TASK ITEM —
Please, in the data that follows, copy exactly the lines from the line with "976x1176 pixels. How" through the last one, both included. Do not include pictures.
══════
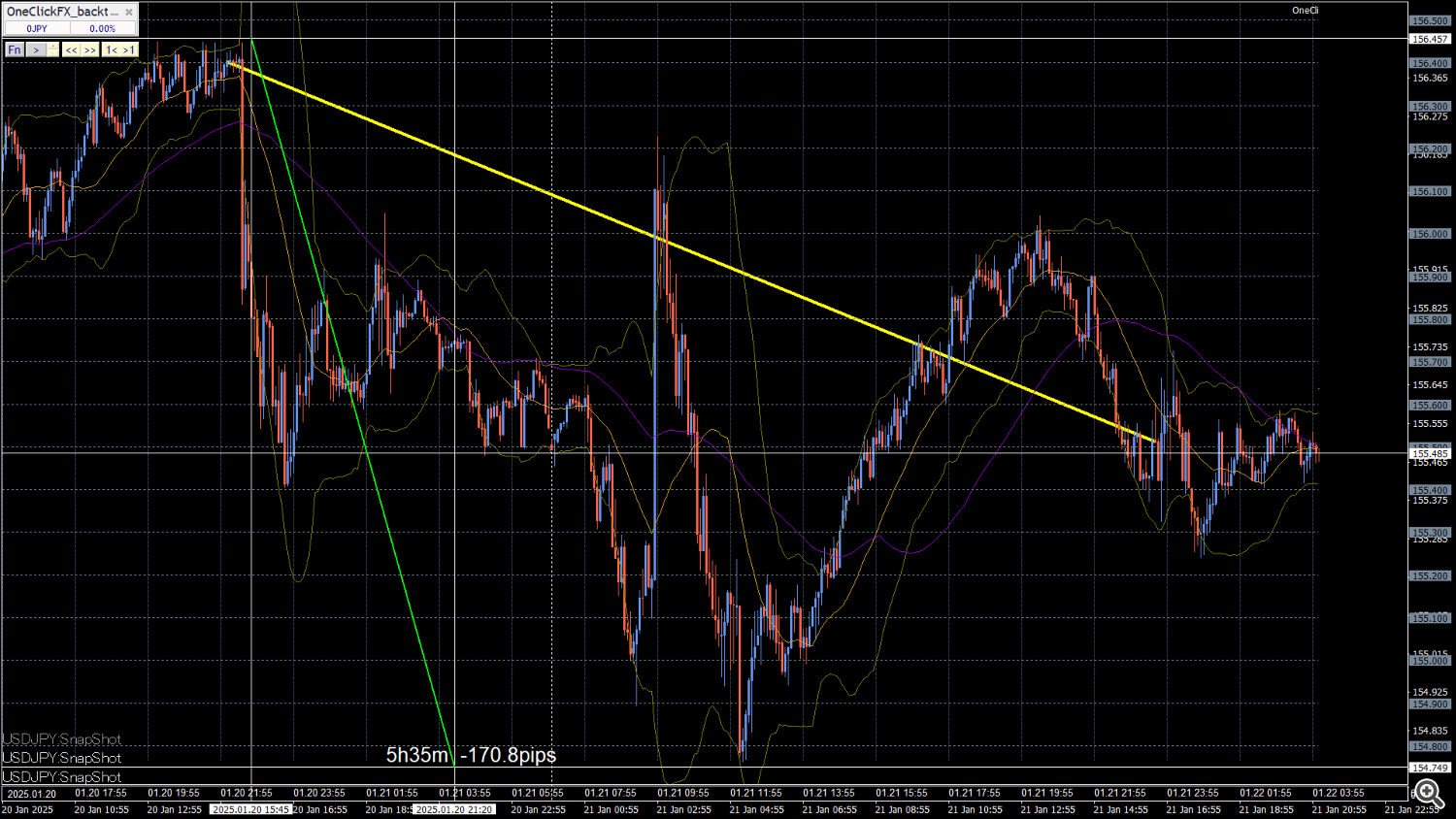Select the green diagonal measurement line
This screenshot has height=819, width=1456.
coord(349,388)
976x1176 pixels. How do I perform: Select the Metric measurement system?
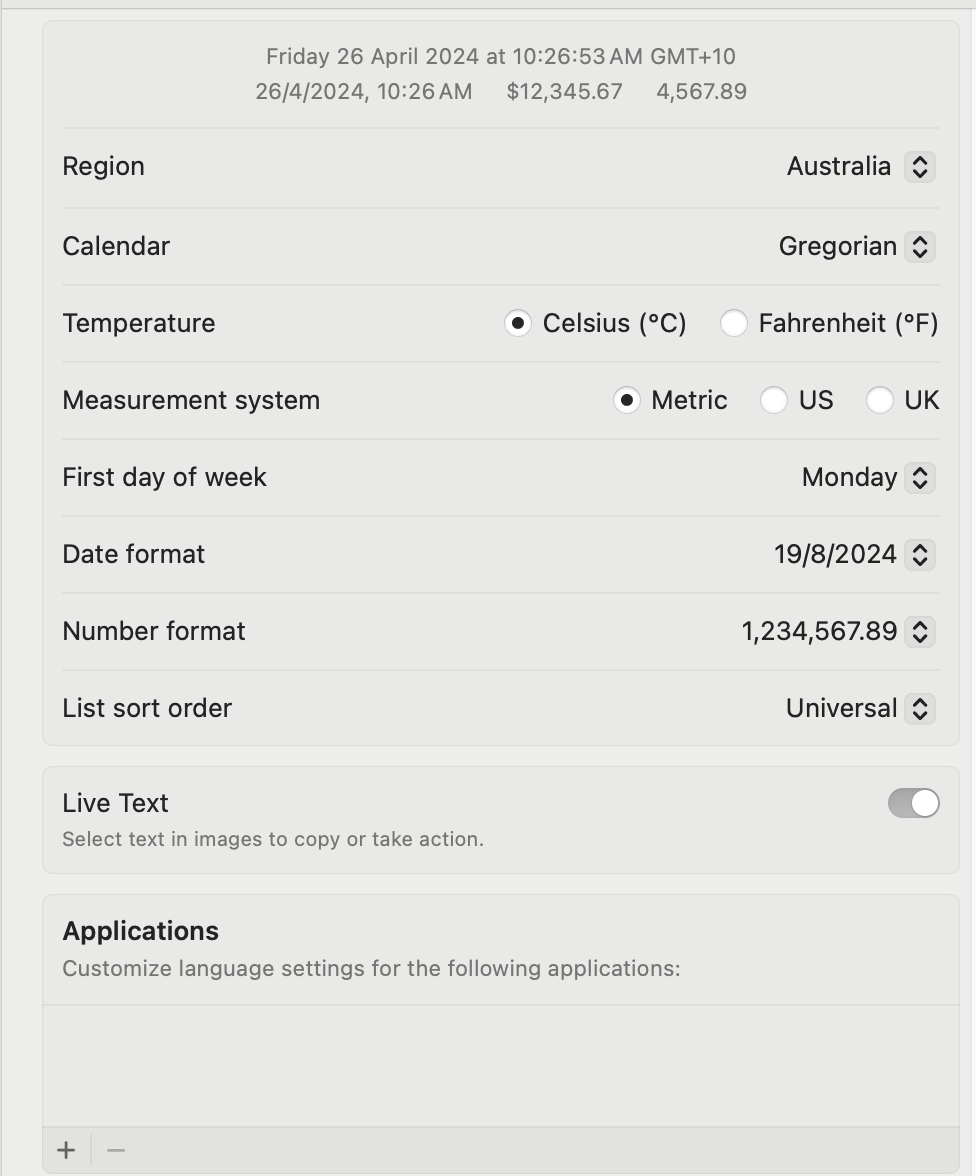[627, 400]
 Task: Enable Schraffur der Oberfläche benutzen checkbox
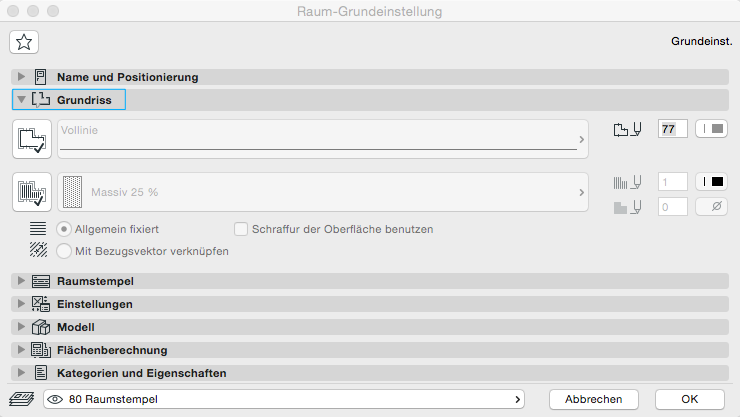click(240, 229)
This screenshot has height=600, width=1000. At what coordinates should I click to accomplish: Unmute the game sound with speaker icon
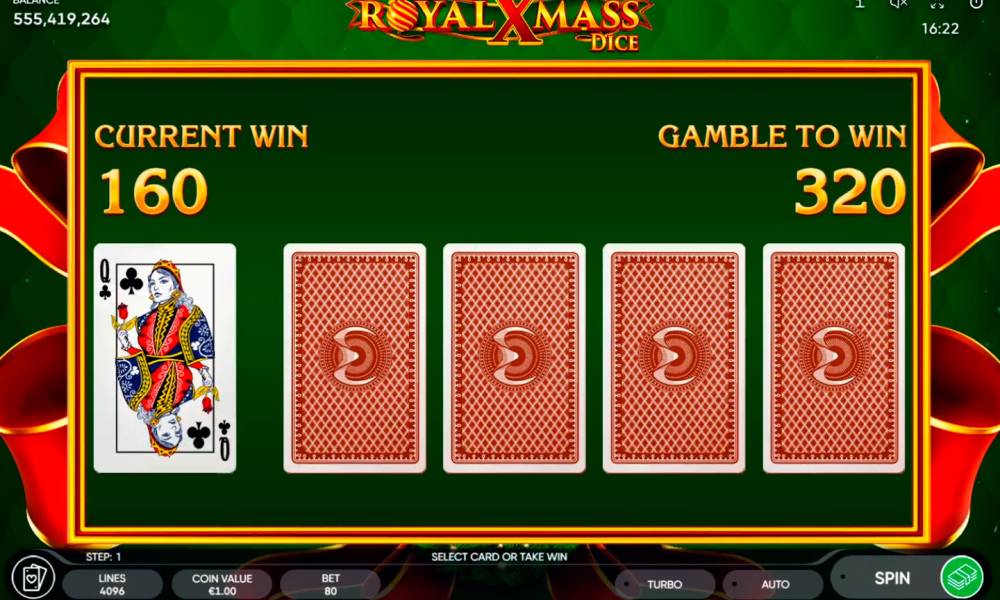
══════
RESPONSE TO THIS EXERCISE —
976x1176 pixels. How do I perform: Select the Metric measurement system?
[627, 400]
 Task: Enable Schraffur der Oberfläche benutzen checkbox
click(240, 229)
This screenshot has height=600, width=1000. At what coordinates should I click to accomplish: Unmute the game sound with speaker icon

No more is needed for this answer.